Le ton est donné à ce qui va constituer les quelque 200 pages de ce vibrant plaidoyer. Les problèmes sociétaux auxquels nous sommes confrontés dans un monde morose miné par la pandémie et chargé d’incertitudes sont mis en parallèle, comme pour nous rappeler la maxime du roi Salomon qu’il n’y a rien de nouveau sous le soleil, avec les situations vécues par les plus hautes figures de la Torah. Il évoque les problèmes de leadership de Moïse au sein de son tandem avec son frère Aaron, les conseils judicieux de son beau-père Jethro l’invitant à déléguer plutôt que de vouloir tout régler par lui-même. L’évocation, pour nous Juifs, de la situation vécue par l’un de nos plus grands sages rabbi Chimon Bar Yohaï est chargée de sens : « Mais rabbi Chimon, porteur des élans altermondialistes, ne trouverait pas grand-chose à sauver dans le capitalisme, l’accusant d’exclure et d’opprimer, de brimer et d’abimer, répétant que le seul moteur de l’entreprise est la maximisation des profits et que la marchandisation du monde mène inéluctablement à la monétisation des sentiments, à la prostitution des âmes et des corps voués au culte de l’argent. Il aurait des affinités avec les zadistes 1, sans le dire et finirait peut-être en gilet jaune ou en garde à vue. Et je suis très proche de la réalité, disant cela, car c’est ce même rabbi Chimon qui pour se sauver, dut se cacher dans une grotte durant douze longues années en étudiant la Thora jour et nuit et qui, lorsqu’il sortit, voyant des paysans en train de travailler leur champ, s’écria : « Ils délaissent la vie éternelle et se préoccupent de la vie transitoire! » Son regard les foudroya, car il était inconcevable pour lui que l’on perde son temps aux choses de ce monde au lieu d’étudier la Loi. Alors une voix céleste lui ordonna de retourner dans sa caverne en lui disant : « Est-ce pour détruire Mon monde que tu es sorti de ta grotte? »

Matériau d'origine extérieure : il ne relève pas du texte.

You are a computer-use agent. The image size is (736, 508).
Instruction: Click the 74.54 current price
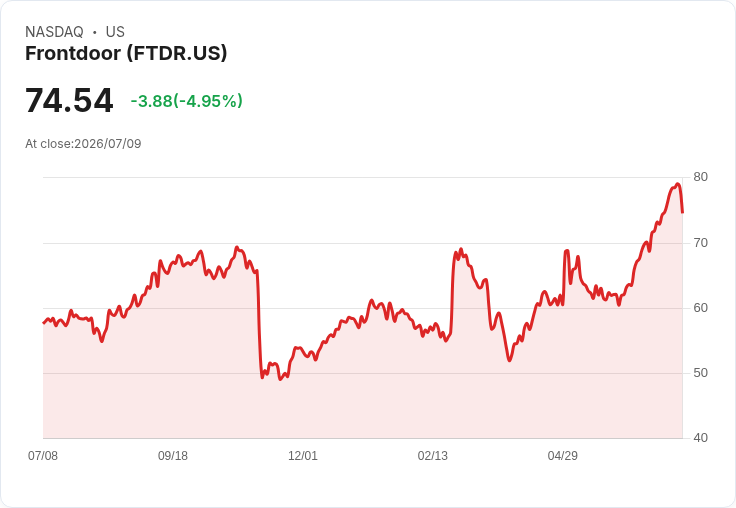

Je dois avouer que l’évocation de ce midrash m’a marqué fortement et j’ai pensé à un nombre non négligeable de rabbins qui détournent leur regard des problèmes auxquels sont confrontés le monde en général et leurs communautés en particulier pour ne privilégier que le mérite à atteindre par l’étude, le Olam Haba, le monde à venir. Je présente mes plates excuses à ceux et celles que j’aurais pu choquer par ma remarque, mais je demeure convaincu qu’un rabbin qui se respecte ne peut se soustraire à son environnement et aux problèmes de tout ordre qui assaillent nos sociétés. Déjà en 1997, un autre Grand Rabbin de France, Gilles Bernheim publiait un ouvrage au titre évocateur Un rabbin dans la Cité et citant le Rav Rozin il annonçait la couleur : « De quoi meurent les communautés humaines? De leurs certitudes! » Il y a presque un an, son successeur, Haïm Korsia concluait son ouvrage par cette belle réflexion qui devrait nous interpeller : « J’aime chez Hugo cette idée du rêve qui vient nous forcer à nous élever, à sortir de notre condition pour atteindre une exigence qui dépasse nos besoins primaires, déjà si importants pour nous inviter à partager quelque chose qui relève de l’espérance pour tous. Non pas la même espérance pour tous, mais une espérance pour chacun. »

 

Notes:

  1. En 2015, le terme « zadiste » entre dans le dictionnaire Le Petit Robert version 2016 : « Militant qui occupe une ZAD pour s’opposer à un projet d’aménage-ment qui porterait préjudice à l’environnement ». Le Petit Robert date l’appari-tion de l’acronyme ZAD pour « Zone à défendre », 2011 et zadiste, 2012.